О биографии Приматова известно было немногое – окончил восемь классов, работал сначала в типографии, потом книгоношей на книжном складе и в магазине, затем матросом в костромском речном пароходстве, потом санитаром в психлечебнице в Ярославле, а дальше – вот этот самый рассказ «Месть» и первый суд. Еще знали, что его отец воевал, был наводчиком в артиллерии, получил несколько ранений, а в пятьдесят шестом году умер от открытой формы туберкулеза в подмосковной больнице. Рассказывали, что его арестовали в конце сороковых, судили за что-то воровское, сидел в Мордовии, там и подхватил свой туберкулез. Но в этом уверенности не было – кто-то говорил, что он не сидел, а долго лечился от шизофрении в психиатрической больнице в Москве.
Мать Кима умерла от рака поджелудочной железы еще в сорок четвертом, на руках у своей сестры, в вологодской деревне, куда она эвакуировалась с Кимом и его старшим (всего лишь четыре годика) братом в октябре сорок первого.

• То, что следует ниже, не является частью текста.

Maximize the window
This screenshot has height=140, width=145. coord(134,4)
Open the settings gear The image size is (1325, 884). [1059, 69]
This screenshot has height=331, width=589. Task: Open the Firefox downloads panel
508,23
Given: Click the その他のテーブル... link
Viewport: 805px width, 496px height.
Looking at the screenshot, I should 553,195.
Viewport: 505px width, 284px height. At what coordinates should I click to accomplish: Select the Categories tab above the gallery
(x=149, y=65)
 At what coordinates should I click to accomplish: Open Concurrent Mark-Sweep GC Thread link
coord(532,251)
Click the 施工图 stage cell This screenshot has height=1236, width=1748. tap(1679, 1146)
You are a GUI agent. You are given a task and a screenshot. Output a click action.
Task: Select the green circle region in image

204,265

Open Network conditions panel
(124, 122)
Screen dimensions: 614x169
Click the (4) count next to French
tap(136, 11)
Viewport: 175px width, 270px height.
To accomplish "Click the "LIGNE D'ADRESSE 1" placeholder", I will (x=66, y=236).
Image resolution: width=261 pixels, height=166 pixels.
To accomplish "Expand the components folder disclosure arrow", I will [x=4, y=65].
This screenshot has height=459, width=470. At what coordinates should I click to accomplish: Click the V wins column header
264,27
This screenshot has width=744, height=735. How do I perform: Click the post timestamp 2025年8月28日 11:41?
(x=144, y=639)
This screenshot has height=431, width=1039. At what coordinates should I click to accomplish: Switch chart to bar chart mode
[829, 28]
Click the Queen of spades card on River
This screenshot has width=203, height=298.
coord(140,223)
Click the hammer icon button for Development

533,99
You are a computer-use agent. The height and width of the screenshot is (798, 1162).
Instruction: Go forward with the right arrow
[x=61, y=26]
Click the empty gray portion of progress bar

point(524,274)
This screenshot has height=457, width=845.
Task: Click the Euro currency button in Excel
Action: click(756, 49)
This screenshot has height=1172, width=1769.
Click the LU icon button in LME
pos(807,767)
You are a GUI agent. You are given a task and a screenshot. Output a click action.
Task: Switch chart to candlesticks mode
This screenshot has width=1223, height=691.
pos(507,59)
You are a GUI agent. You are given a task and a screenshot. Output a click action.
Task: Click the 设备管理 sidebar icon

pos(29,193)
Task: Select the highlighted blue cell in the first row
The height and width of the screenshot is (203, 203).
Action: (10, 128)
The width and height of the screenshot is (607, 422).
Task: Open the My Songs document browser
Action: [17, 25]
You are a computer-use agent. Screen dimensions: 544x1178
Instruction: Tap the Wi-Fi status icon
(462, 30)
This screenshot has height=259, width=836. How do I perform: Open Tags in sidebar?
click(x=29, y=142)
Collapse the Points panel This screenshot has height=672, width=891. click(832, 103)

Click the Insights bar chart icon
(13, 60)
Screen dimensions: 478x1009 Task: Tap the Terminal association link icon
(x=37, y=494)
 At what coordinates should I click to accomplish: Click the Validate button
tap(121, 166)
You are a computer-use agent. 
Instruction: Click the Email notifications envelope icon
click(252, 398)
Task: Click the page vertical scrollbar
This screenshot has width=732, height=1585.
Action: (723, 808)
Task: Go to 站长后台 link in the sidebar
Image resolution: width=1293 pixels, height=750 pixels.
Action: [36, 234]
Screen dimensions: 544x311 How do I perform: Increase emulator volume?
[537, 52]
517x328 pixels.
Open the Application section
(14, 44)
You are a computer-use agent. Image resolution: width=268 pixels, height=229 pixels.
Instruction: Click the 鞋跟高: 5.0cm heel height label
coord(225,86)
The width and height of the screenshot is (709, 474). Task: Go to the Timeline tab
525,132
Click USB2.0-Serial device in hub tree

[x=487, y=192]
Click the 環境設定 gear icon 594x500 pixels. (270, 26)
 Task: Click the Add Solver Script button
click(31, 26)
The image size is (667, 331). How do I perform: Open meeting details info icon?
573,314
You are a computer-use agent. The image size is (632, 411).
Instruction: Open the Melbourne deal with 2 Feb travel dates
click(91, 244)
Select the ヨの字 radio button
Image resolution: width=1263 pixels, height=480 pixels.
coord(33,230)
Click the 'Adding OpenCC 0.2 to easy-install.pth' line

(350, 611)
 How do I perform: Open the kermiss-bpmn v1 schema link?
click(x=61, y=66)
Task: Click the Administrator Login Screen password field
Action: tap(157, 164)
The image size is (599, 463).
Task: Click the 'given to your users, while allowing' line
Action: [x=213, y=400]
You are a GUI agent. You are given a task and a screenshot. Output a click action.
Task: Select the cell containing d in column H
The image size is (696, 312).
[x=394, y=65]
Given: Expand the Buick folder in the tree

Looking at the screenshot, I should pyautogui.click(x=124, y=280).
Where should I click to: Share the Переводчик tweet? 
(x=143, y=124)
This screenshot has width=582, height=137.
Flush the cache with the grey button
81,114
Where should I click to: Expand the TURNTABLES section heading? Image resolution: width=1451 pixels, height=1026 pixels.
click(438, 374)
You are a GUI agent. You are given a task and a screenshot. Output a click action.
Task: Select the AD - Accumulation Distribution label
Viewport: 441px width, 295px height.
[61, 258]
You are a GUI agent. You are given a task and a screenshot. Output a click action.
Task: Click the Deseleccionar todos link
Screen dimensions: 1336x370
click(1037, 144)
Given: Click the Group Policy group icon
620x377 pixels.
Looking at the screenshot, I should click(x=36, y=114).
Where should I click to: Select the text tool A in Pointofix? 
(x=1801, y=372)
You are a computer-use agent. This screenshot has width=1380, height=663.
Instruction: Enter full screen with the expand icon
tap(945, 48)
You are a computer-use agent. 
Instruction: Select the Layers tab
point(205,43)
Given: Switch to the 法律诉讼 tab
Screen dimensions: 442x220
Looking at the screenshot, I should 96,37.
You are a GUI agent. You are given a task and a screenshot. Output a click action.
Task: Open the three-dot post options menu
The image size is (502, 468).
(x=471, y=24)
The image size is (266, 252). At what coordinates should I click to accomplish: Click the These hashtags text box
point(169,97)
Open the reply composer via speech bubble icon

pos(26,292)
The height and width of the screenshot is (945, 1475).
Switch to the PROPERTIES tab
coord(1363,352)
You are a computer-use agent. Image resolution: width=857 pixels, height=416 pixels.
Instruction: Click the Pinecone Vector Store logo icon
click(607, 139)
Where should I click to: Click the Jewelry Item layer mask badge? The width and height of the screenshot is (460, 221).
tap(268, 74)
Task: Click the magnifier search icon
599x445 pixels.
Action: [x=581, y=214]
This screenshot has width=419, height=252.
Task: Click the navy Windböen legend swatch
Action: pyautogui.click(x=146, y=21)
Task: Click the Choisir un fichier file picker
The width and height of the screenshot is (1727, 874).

Потом, спустя полгода, ушел из жизни, там же, и брат Кима – не то упал в колодец и утонул, не то замерз в поле, рядом с домом. Об этом Ким не любил вспоминать: слишком это больно.
Отца своего он помнил, как ни странно, ясно. А ведь когда того посадили, Киму только-только исполнилось семь лет. Потом в памяти осталось страшное возвращение отца из лагеря – тогда показалось, что это глубокий старик, харкающий кровью, с потухшими сизыми глазами и с тонкой, морщинистой шеей. А ведь отец был еще молод по годам, но изношен войной, истощен послевоенными своими бедами, раздавлен бесприютной судьбой вдовца. Всё у него отняли, а что не успели отнять, он и сам потерял.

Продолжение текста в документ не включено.